FORUMSBEITRAG —

# Bildinformationan auslesen - OCR - Zahlen erkennen



## Guest (3. Mrz 2008)

Hallo,

ich bin neu hier und auch noch blutiger Anfänger was die Java-Programmierung angeht. Ich habe nun bei der Programmierung einers Programmes ein Problem. Habe auch schon gesucht und gegoogelt ... aber bis jetzt nichts hilfreiches gefunden. Vielleicht könnt Ihr mir ja helfen. So, nun aber zum Problem:

Ich würde gerne einen Bot bauen, der z.B. Hearts, Solitaire, etc. spielen kann. Da ich keine Schnittstellen zu diesen Progerammen habe, möchte ich anhand von Bildinformationen (von einem Bild, einem Desktop, einem Programm) die nötigen Werte bekommen, um darauf reagieren zu können.

BEREITGESTELLTE DATEN —
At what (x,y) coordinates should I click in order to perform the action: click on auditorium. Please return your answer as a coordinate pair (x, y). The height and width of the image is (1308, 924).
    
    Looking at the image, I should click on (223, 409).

==

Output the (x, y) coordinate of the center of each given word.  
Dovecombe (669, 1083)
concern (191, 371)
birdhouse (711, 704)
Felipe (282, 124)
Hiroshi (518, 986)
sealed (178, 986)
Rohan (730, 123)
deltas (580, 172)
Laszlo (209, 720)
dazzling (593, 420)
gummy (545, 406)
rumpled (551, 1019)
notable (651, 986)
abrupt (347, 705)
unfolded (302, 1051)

---

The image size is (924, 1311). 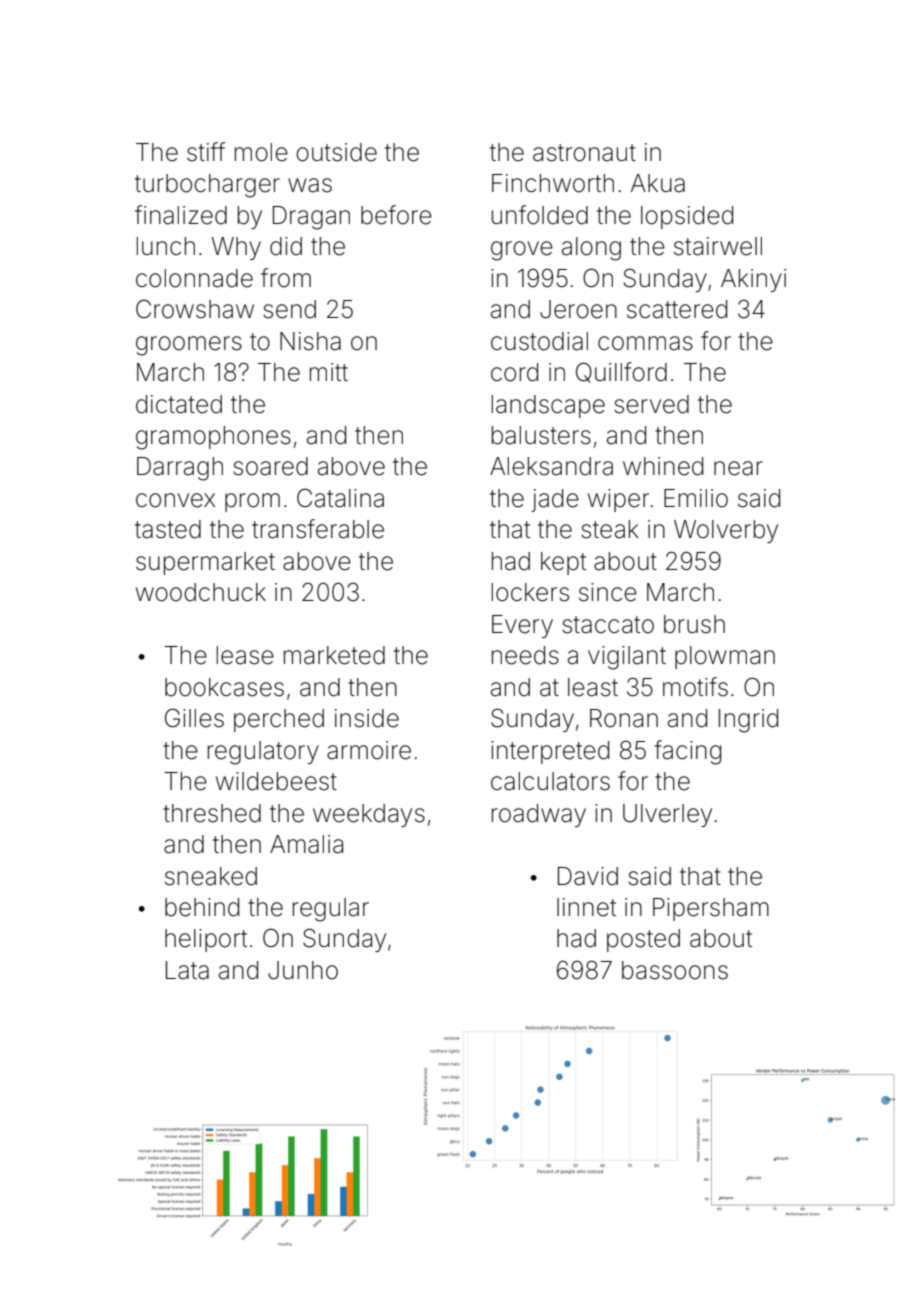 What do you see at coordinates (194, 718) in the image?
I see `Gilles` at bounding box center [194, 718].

AUFGABE A —
Beantworte anhand des Forumsbeitrags über die Bilderkennung die folgenden Fragen:
(i) Wie beschreibt der Verfasser seinen Kenntnisstand in der Java-Programmierung?
(ii) Welche Spiele nennt er als Beispiele für seinen Bot?
(iii) Weshalb will er die benötigten Werte aus Bildinformationen gewinnen?
AUFGABE B — Führe den Forumsbeitrag über den geplanten Spiele-Bot im Anschluss an seinen letzten Satz weiter.
Die Einträge stammen aus einer anderen Quelle als der Forumsbeitrag.

ENDGÜLTIGE LÖSUNG A —
(i) Er bezeichnet sich als blutigen Anfänger.
(ii) Hearts und Solitaire.
(iii) Er hat keine Schnittstellen zu diesen Programmen.

ENDGÜLTIGE LÖSUNG B —
Es gibt dafür im Java z.B. die Robot Klasse, mit der ich Screenshots machen kann oder mir die Farbe von bestimmten Pixeln ausgeben lassen kann. Über diese Methoden wäre es evtl. möglich mir mühsam die einzelnen Zahlen und Buchstaben zusammen zu rechnen. Das dürfte aber sehr umständlich und schwierig zu realisieren sein.

Kennt einer von Euch evtl. andere Möglichkeiten Informationen aus Bildern zu bekommen? Vielleicht ist es mit OCR-Software möglich, nur bräuchte ich zu diesen Programmen dann ja auch wieder eine Schnittstellen, um die passenden Infos auslesen zu können.

Über Hilfen, Links etc. würde ich mich sehr freuen. Danke schon einmal im Voraus!


----------



## maki (3. Mrz 2008)

Hast dir ja eine "simple" Aufgabe als Anfänger ausgesucht.

Mein Tipp: Versuche es zuerst mit ein paar "Hello World" Beispielen, dann, in 2-4 Jahren, kannst du diese Aufgabe hier vielleicht angehen.


----------



## Nordevil (3. Mrz 2008)

Hallo maki,

danke für die schnelle Antwort, aber die bringt mich nicht wirklich weiter (nicht für Ungut).

Dass die Aufgabe nicht ganz leicht ist, weiß ich auch ... aber wie heißt es so schön: "Man wächst mit seinen Aufgaben".

Ich habe mir das als Ziel gesetzt und möchte das auch nach und nach umsetzen. Es darf auch ruhig länger dauern.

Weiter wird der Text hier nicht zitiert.